Que penser alors de la Convention Internationale relative aux Droit de l’enfant (1989). Pour Aldo NAOURI elle serait inutile, du moins en France où l’enfant serait bien traité (Eduquer ses enfants, Odile JACOB, 2008, p. 46). L’analyse des textes montre le contraire. Ainsi que la loi sur l’autorité parentale. « Dans cette loi est inscrite l’attention entre l’obéissance à une autorité extérieure et l’obéissance à une régulation décidée par soi et qui se nomme l’autonomie »(p. 139). Dans cette perspective le corps de l’enfant reste une propriété personnelle. L’Union Européenne tente d’imposer à ses membres l’interdiction des châtiments corporels. Ce sera le cas de la fessée. (J. DAMON, Les fessées, une sanction à sanctionner, Informations sociales n°127, 2005). Le « voyage de découverte » repose sur une relation de confiance. C’est ainsi que se crée une relation d’autonomie qui individualise et l’indépendance qui relie aux parents.
Pour conclure, « dans l’éducation-transmission le parent doit transmettre à l’enfant ses connaissances…dans l’éducation-découverte c’est à l’enfant lui-même de fixer sa feuille de route » (p. 145).
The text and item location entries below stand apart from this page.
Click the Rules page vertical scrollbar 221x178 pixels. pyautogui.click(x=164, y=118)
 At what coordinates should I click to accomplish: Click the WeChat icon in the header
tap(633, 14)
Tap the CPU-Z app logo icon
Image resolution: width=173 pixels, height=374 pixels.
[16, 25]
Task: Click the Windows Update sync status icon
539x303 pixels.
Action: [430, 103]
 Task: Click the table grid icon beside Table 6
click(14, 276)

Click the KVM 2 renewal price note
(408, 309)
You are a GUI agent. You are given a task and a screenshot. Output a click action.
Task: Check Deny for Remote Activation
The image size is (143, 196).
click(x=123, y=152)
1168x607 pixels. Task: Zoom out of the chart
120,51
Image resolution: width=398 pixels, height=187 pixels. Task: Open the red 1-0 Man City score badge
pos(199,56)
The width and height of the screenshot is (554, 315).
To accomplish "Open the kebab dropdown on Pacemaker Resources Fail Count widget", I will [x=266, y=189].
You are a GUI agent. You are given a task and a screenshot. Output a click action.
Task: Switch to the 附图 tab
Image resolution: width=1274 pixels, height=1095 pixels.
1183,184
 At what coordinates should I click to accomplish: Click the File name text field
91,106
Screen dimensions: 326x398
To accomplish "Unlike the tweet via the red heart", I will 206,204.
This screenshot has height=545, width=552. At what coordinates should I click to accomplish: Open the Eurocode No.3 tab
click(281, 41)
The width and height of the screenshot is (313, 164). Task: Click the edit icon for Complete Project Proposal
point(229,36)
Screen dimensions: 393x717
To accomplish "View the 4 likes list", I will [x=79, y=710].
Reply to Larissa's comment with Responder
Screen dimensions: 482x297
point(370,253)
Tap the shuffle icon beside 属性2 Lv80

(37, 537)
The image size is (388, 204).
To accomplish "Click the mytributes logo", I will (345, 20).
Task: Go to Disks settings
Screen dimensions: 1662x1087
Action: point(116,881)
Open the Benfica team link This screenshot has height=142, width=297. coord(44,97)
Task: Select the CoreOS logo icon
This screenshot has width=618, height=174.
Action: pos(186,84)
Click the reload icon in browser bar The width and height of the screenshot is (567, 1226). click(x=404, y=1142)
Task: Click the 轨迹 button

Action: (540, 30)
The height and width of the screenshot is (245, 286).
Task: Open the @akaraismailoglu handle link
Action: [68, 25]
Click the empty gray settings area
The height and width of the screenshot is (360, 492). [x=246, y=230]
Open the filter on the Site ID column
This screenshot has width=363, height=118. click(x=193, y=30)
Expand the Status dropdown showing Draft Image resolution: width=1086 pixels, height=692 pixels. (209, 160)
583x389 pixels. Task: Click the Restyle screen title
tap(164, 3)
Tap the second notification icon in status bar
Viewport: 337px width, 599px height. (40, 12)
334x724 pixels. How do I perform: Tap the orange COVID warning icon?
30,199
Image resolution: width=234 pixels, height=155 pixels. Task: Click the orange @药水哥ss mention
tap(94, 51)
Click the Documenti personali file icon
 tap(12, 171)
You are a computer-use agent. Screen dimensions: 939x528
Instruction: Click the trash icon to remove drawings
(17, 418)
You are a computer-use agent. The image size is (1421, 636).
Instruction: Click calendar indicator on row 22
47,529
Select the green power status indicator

On pourra dire que le parent partisan du « voyage découverte » est un « parent ignorant » (J. RARCIERE, Le maître ignorant, 10/18/2004). L’ignorance du pédagogue ne doit pas diminuer l’attention par désintérêt, elle doit au contraire la susciter. « Si les parents doivent assumer d’être ignorants, ce n’est pas par démission ou laisser faire mais pour être « voyagistes » et « accompagnateurs » (p. 150). « L’éducation découverte mène à ce qui compte le plus : le récit de voyage comme formation de soi » (p. 151).
Dans les remerciements à la fin du livre, François DE SINGLY, cite Janusz KOREZAK, Alexandre NEIL, Françoise DOLTO, ses étudiants de maîtrise et de doctorat et enfin ses propres enfants « Camille, Bertrand et Blandine qui savent quel voyagiste parental j’ai été pour eux ». Bienheureux enfants.
P.J.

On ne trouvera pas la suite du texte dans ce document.